BEGIN Material for this exercise
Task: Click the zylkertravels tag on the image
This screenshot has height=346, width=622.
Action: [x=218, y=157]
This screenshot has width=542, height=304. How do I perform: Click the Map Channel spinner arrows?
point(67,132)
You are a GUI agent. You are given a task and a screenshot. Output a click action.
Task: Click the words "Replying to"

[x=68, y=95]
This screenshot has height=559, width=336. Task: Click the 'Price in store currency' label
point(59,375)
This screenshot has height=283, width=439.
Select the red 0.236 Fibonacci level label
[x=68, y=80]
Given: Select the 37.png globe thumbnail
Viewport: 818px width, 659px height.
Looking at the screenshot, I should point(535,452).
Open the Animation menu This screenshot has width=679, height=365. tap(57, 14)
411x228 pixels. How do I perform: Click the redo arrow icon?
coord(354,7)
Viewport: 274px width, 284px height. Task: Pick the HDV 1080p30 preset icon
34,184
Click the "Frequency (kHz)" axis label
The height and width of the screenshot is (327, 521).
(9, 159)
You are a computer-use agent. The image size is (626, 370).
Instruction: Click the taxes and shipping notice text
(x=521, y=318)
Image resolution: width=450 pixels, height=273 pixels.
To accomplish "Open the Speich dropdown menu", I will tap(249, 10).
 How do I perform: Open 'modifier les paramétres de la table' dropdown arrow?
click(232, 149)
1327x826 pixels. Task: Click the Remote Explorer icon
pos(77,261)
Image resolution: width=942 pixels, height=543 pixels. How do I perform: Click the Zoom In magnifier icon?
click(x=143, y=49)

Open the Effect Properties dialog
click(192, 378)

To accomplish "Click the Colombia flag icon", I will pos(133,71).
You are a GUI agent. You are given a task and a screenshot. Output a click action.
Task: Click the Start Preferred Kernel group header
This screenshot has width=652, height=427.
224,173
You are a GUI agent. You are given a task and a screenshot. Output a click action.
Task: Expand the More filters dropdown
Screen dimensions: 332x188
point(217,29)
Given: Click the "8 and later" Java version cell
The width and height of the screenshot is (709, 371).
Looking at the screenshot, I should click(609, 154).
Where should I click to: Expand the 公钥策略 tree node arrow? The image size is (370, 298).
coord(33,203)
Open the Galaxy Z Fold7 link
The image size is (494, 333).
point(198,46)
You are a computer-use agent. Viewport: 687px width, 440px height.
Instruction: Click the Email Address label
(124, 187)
END Material for this exercise
*Task prompt*
Lines in the listing above that contain the word "will" must be copied; leave out the rest.

*Exercise output*
To accomplish "Open the Speich dropdown menu", I will tap(249, 10).
To accomplish "Click the Colombia flag icon", I will pos(133,71).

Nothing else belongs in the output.